Trailing 5-3 after Mike Pelfrey’s third consecutive flop of a start, the Twins watched reliever Steve Delabar walk Josmil Pinto and Chris Herrmann to open the eighth. Eduardo Nunez sacrificed with two strikes to move both runners into scoring position, and Toronto manager John Gibbons summoned Sergio Santos.
Big mistake. Santos threw a pitch that bounced between catcher Dioner Navarro’s legs, scoring Pinto, then walked Trevor Plouffe. He threw another pitch that bounced past Navarro to tie the score, and walked Kurt Suzuki. Ball four to Brian Dozier also bounced away, and pinch runner Pedro Florimon scored the go-ahead run.
That brought veteran lefthander J.A. Happ in for his first appearance of the season. Happ walked Mauer, Colabello and, after Kubel’s hit, Pinto again. Eight walks, three wild pitches, six runs practically without swinging a bat.
“After [Santos] spiked a couple of fastballs, he went to only sliders, and that’s tough really to command,” Dozier said of a pitch meant to deceive, to look like a strike, then dive out of the zone. “It’s more of a strikeout pitch, and he kept throwing it. So we kept taking it.”

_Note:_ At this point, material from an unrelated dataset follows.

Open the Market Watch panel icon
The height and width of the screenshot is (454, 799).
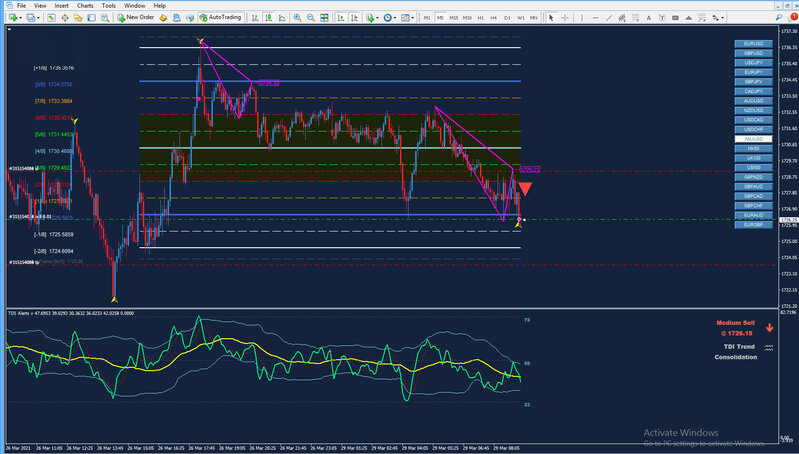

Not since April 19, 1996, when Texas victimized Baltimore, had a big-league team drawn eight walks in an inning.
The messiness of the second game was in stark contrast to the first game, when Gibson stayed warm by exerting (and asserting) himself on the mound. In reducing his ERA to 0.93, he was masterful for as long as manager Ron Gardenhire and pitching coach Rick Anderson would allow. He scattered four hits, all singles; allowed only one baserunner to reach second; and became the first Twins righthander to pitch eight shutout innings in almost a year, since Kevin Correia did it last April.
The temperature didn’t bother Gibson; heck, it made him nostalgic for his college days. At Missouri, “I pitched in snow twice, with the snow actually coming down at game time,” he said. “So I was prepared for it a little bit.”
The Blue Jays weren’t prepared for the big break he is getting on his fastball, and Gibson easily won his third start in a row. The only difficulty he had, actually, was persuading Gardenhire and Anderson that he should be allowed to complete the shutout, despite having thrown 105 pitches in eight innings.
“I said, ‘Just give me 10 [more] pitches.’ [Anderson] said, ‘If I give you 10 pitches, you’re going to be at 115. Third start of the season, that’s not going to happen,’ ” Gibson said. “So I tried, but I didn’t win that one.”
No worries. The Twins did all the winning he needed.